>I will add this though. I tried repressive, paternalistic,
>authoritarian and patriarchal power, all enabled and cheered on by my
>wife, while we were still married, on a miserable little eight year
>old. I thought he was screwing around, not paying attention and not
>doing his work in school. I got the expected sullen, pouty, silent
>reaction, that belies a burning inarticulate rage. Looked mighty
>damned familiar to me.
I think I can see your mistake, eight years old is a bit too late for repressive, paternalistic authoritarian and patriarchal power. You can and probably should use these methods to inculcate some minimum standards of behaviour before they are about six or seven, but if it hasn't had the desired effect by then you are wasting your time. They need and want to start becoming reasoning human beings by the time they are eight, obedience won't get them through life (even if you were planning on living forever to be able to keep giving them orders.) So you have to plan ahead, you won't always have any power to force them to obey, so YOU might as well start getting used to it too.
As for getting 16 year olds to simply obey... Well its an interesting idea, but I can't see how it is practical. How would you go about that?

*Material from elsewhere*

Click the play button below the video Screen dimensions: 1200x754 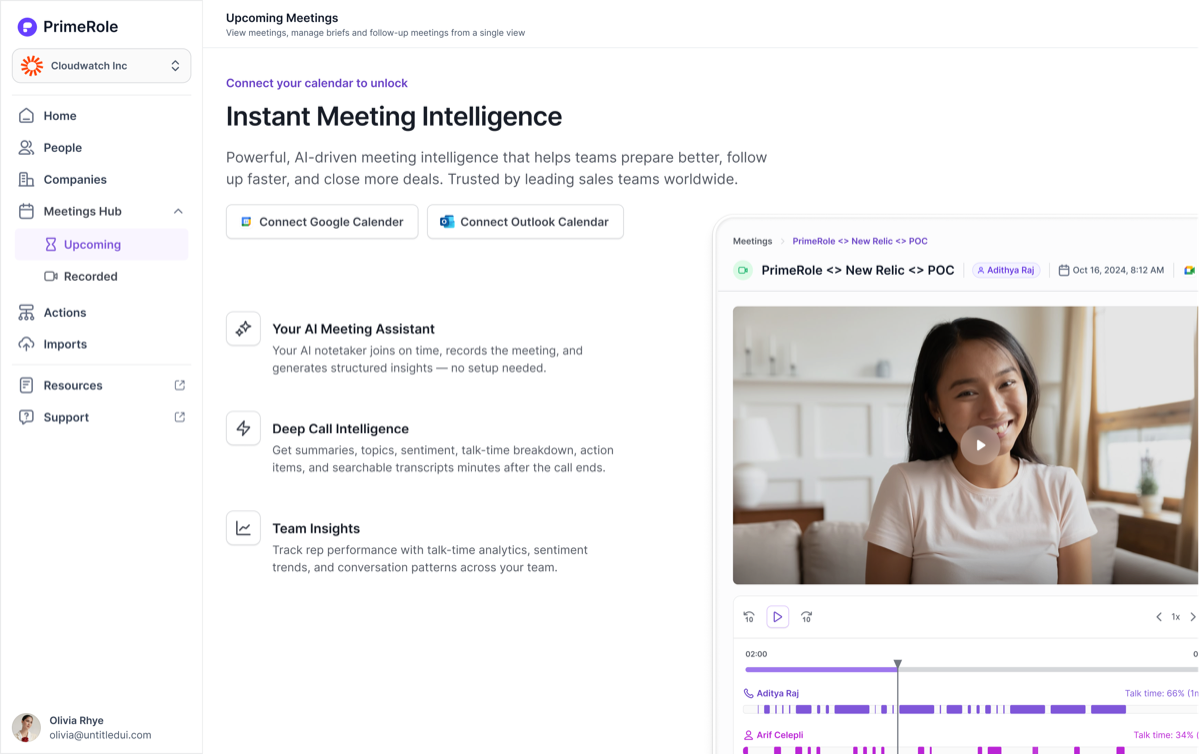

Dangerous behaviour seems to go with the territory of being a teenager. I often marvel at my luck in surviving that stage of my life, but obviously the law of averages mandates that some percentage of teenage males will survive to reach adulthood. When my firstborn son bought his first car I was terrified, but there was nothing I could do except wait nervously at home for news of his first car accident. Hopefully it would be serious enough to knock some sense into him, but not serious enough to make it moot. He survived it, luckily. Some things they just have to learn for themselves, you can't protect them by keeping them insulated from the experiences they need to learn from.
I can understand why parents would really really want to try though.